To look at one example property: taking a random AI and putting a human in the loop makes it more safe. But it does little to nothing for solving alignment. It helps when you're building an AI that's dumber than you, but doesn't really when you're building an AI that's smarter than you.

Or lack of situational awareness. This is actively anti-alignment, because the state of the world is useful information for doing good things. But it's even more anti-capabilities, so it's a fine property to shoot for if you're making an AI that's safe because it has limited capabilities.

I'll come back later with a comment that actually makes suggestions, both ones that trade off for safety and for friendliness.

Well said. I mostly agree, but I'll note that safety-without-friendliness is good as a non-ultimate goal.

Re human in the loop, I mostly agree. Re situational awareness, I mostly agree and I'll add that lack-of-situational-awareness is sometimes a good way to deprive a system of capabilities not relevant to the task it's designed for-- "capabilities" isn't monolithic.

I think my list is largely bad. I think central examples of good-ideas include LM agents and process-based systems. (Maybe because they're more fundamental / architecture-y?

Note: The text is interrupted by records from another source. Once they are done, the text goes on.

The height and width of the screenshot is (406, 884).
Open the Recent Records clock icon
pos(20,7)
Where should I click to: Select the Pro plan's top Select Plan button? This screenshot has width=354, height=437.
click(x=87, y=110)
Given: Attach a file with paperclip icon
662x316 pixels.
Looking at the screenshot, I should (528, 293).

Maybe because they're more concrete?)

Looking forward to your future-comment-with-suggestions.

If its true thoughts are transparent and expressed in natural language(see e.g. Measuring Faithfulness in Chain-of-Thought Reasoning)

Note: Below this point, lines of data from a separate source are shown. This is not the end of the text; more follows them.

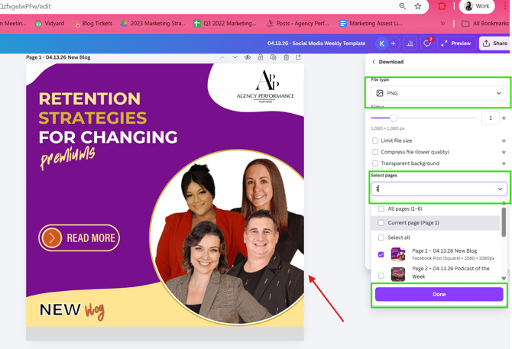
Task: Hide page using the eye icon
Action: pos(248,57)
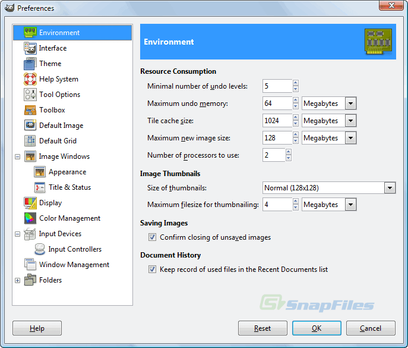This screenshot has height=348, width=408.
Task: Click the Color Management icon
Action: point(30,218)
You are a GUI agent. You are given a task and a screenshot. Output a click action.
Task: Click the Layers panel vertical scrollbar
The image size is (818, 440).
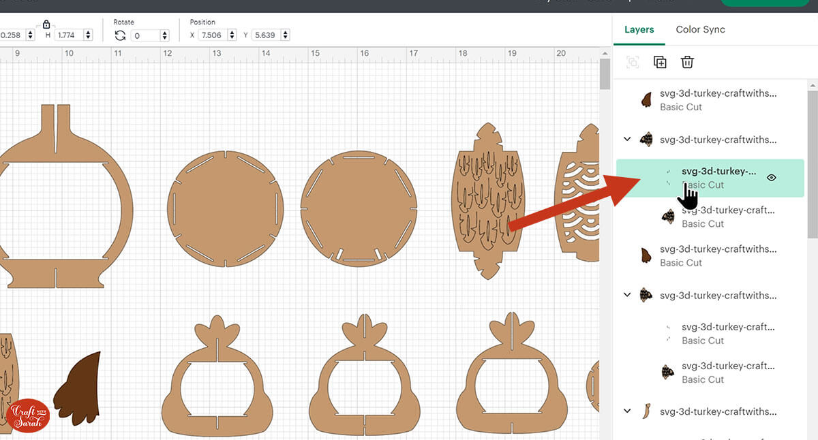click(x=811, y=163)
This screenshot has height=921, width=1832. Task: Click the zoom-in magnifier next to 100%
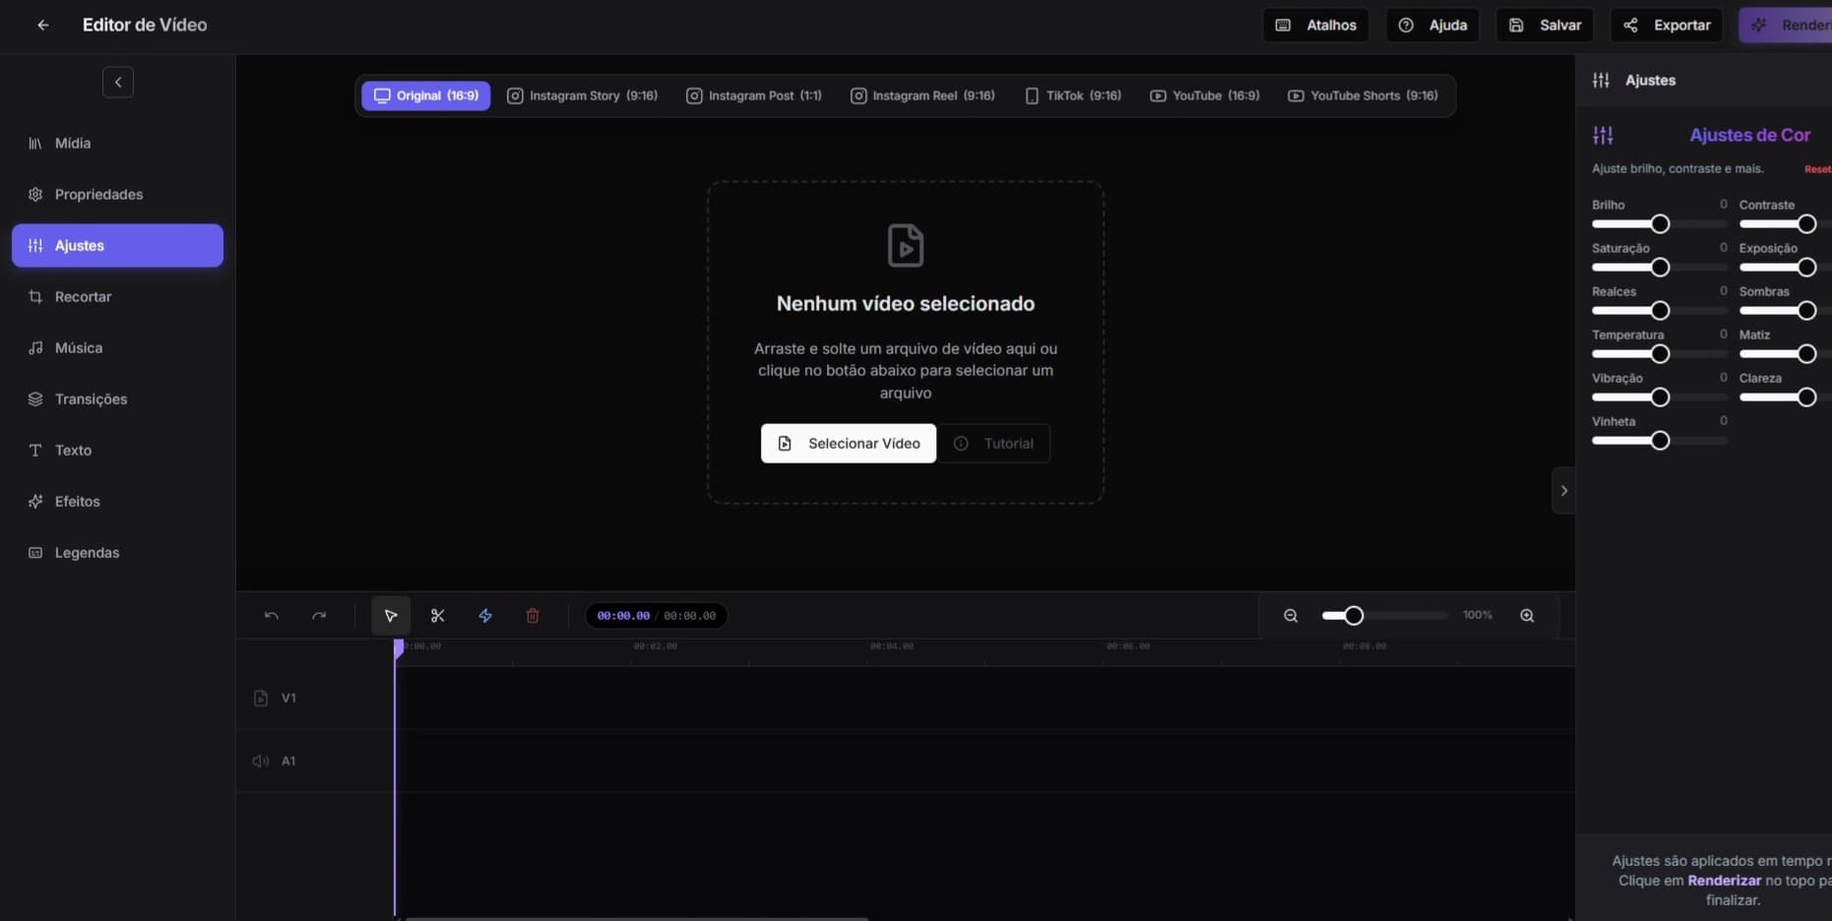coord(1526,615)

This seems technically true but a bit of a trap, since it may be easier to get ‘looks like it expresses its thoughts in natural language’ than ‘reliably actually does’ and specifying the difference may be too subtle for people. 

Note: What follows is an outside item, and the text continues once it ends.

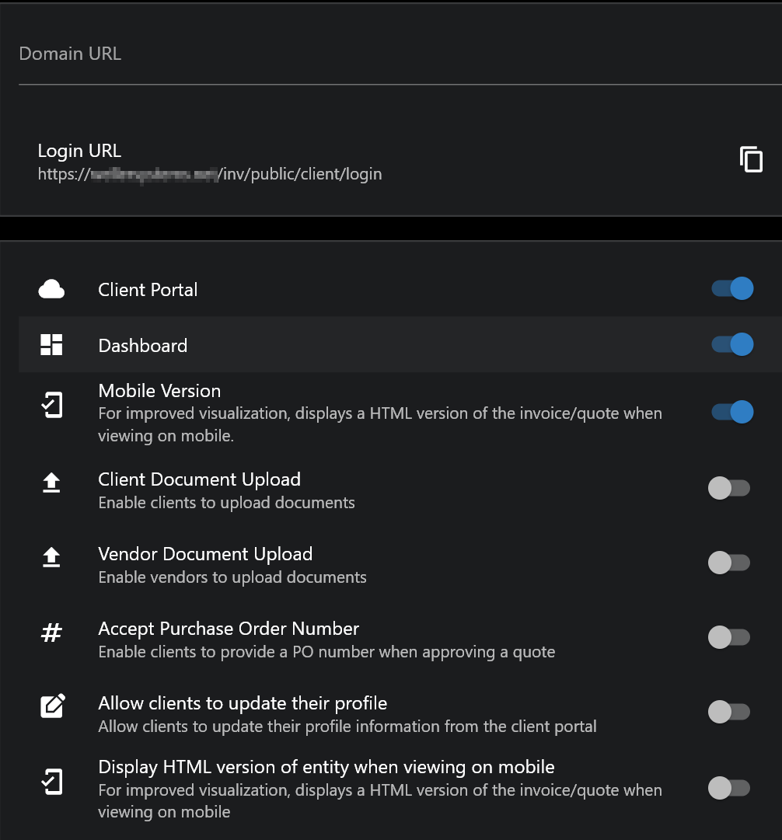Click the Display HTML version phone icon
The width and height of the screenshot is (782, 840).
51,782
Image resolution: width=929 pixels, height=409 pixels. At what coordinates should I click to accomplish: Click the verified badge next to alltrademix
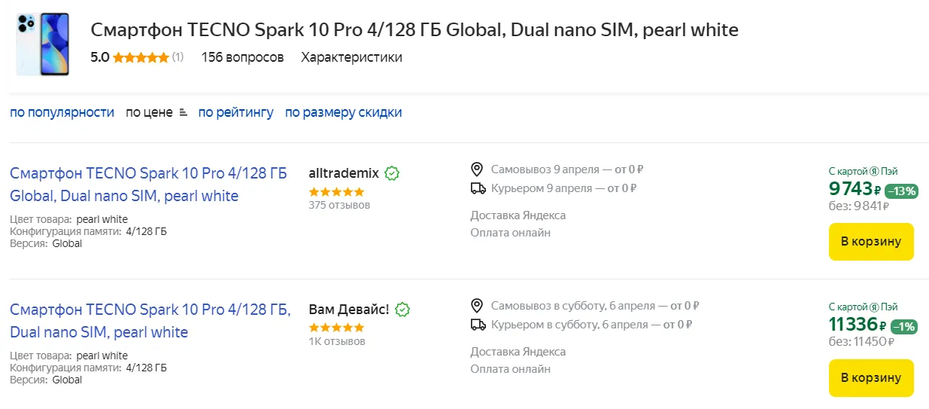[392, 173]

what lower-level desirable properties determine corrigibility?
 

 

Has corrigible (or alignment) properties embedded in the attention weights.

Here is a comparative analysis of a project I'm using datasets to instruct / hack / sanitize the whole attention mechanism of GPT2-xl in my experiments: A spreadsheet on QKV Mean weights comparisons on various GPT2-xl builds. The spreadsheet currently has four builds, and the numbers you see is the mean weights (half of the attention mechanism in layers 1 to 48, doesn't include the embedding layer):

or the conceptual architecture of corrigibility is a part of the attention mechanism...

All else equal, I think minimizing model entropy is desirable (i.e. the number of weights). In other words, you want to keep the size of the model class small.

Roughly, alignment could be viewed as constructing a list of constraints or criteria that a model must satisfy in order to be considered safe. As the size of the model class grows, more models will satisfy any particular constraint. The complexity of the constraints likely needs to grow along with the complexity of the model class.

If a large number of models satisfy all the constraints, there is a large amount of behavior that is unconstrained and unaccounted for. We've decided that we don't care about any of the behavioral differences between the models that satisfy all the constraints.

This isn't necessarily true. Modern DL models are semi-organically grown rather than engineered, so the set of SGD discoverable models is much smaller than the set of all possible models. And techniques like iterative amplification further shrink the set of learnable models. Or maybe many of the models are behaviorally identical on the subset of inputs we care about.

That said, thinking about model entropy seems helpful.

Hmm, I haven't heard of this kind of thing before; what should I read to learn more?

I've not really seen it written up, but it's conceptually similar to the classic ML ideas of overfitting, over-parameterization, under-specification, and generalization. If you imagine your alignment constraints as a kind of training data for the model then those ideas fall into place nicely.

After some searching, the most relevant thing I've found is Section 9 (page 44) of Interpretable machine learning: Fundamental principles and 10 grand challenges. Larger model classes often have bigger Rashomon sets and different models in the same Rashomon set can behave very differently.

Why would we expect the expected level of danger from a model of a certain size to rise as the set of potential solutions grows?